The system has drawn comparisons to the “debtor’s prisons,” which thrived in Medieval times and the Victorian Era, but were banned by most Western civilizations nearly 200 years ago. Two major distinctions exist between the debtor’s prisons of days past and the LFO burden that is responsible for between 20 percent and 25 percent of the prison population in Benton County:
▪ Debtor’s prisons originally were established to jail recalcitrant borrowers — those who refused or were not able to pay private debt. The power of the courts was invoked to force payment. In the modern version, the courts themselves impose the debt.
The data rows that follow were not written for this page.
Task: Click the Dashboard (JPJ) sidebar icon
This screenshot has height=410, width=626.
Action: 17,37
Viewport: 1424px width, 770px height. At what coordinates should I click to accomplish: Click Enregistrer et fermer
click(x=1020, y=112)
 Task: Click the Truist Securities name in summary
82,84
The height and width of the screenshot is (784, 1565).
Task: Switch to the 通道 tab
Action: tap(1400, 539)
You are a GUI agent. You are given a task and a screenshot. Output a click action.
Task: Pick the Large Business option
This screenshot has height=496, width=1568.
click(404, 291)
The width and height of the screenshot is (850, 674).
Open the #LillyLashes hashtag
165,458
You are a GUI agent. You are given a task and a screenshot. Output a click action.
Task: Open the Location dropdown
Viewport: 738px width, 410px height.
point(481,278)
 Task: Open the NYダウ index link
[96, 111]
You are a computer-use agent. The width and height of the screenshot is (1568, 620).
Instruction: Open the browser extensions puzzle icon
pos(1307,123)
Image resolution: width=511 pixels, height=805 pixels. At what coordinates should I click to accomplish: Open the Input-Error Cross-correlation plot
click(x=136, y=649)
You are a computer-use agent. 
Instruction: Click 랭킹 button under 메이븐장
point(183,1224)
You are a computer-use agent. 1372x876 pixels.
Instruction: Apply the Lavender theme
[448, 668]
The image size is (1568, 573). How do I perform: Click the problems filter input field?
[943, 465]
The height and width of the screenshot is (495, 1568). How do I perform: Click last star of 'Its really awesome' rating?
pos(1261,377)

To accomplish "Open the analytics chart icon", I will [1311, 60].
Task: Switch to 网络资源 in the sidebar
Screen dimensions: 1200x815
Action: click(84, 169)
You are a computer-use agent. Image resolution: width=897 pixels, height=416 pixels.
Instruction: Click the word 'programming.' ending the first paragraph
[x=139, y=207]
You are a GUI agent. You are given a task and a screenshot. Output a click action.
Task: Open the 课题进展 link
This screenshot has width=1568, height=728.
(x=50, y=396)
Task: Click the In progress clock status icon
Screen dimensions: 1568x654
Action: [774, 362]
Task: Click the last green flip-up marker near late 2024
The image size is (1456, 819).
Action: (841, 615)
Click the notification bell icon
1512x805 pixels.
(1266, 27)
▪ The “original” debtor’s prisons were ecumenical in their application of justice — the well-to-do were subject to incarceration along with the destitute. In fact, two signers of the Declaration of Independence spent time in jail for neglecting loans. In today’s justice system, the well off pay their fines and go home; the poor enter a revolving door of fines, fees and little opportunity to get free of the system.
The Washington state Legislature commissioned a report in 2008, which found that only a small amount of the assessed fees are ever recovered. The system continues to provide no financial benefit for the courts, since costs routinely exceed funds recovered, or for the defendants who find themselves trapped in the system with little chance for improving their lot.
Both the U.S. Supreme Court and the Washington Supreme Court have required that trial courts must determine an offender’s ability to pay — only those who willfully refuse can be jailed. Unfortunately, judges don’t even conduct an assessment of the defendant’s ability to pay before sentencing them to jail time, making the willfulness evaluation arbitrary at best.
The Benton County court system is one of the few jurisdictions in Washington that continues to practice this particular form of “justice,” despite criticism from the county prosecutor’s office and the county commissioners. Other courts have found a more productive means to enforce judgments without operating a program that loses money and does not overcrowd the jail system. On Oct.6, the American Civil Liberties Union of Washington filed a lawsuit on behalf of people who were directly affected by this practice. Perhaps the lawsuit will be enough to prompt a re-evaluation of this system. Common sense does not seem to be enough.
In 1964, President Lyndon B. Johnson declared War on Poverty, noting that “many Americans live on the outskirts of hope — some because of their poverty and some because of their color, and all too many because of both. Our task is to help replace their despair with opportunity.” Unfortunately, 50 years later, the war goes on; in Benton County, the battle strategy is to take more prisoners.
Larry Oates is a member of the Washington State Bar Association and a founding member of the Benton Franklin Dispute Resolution Center. He lives in Benton City.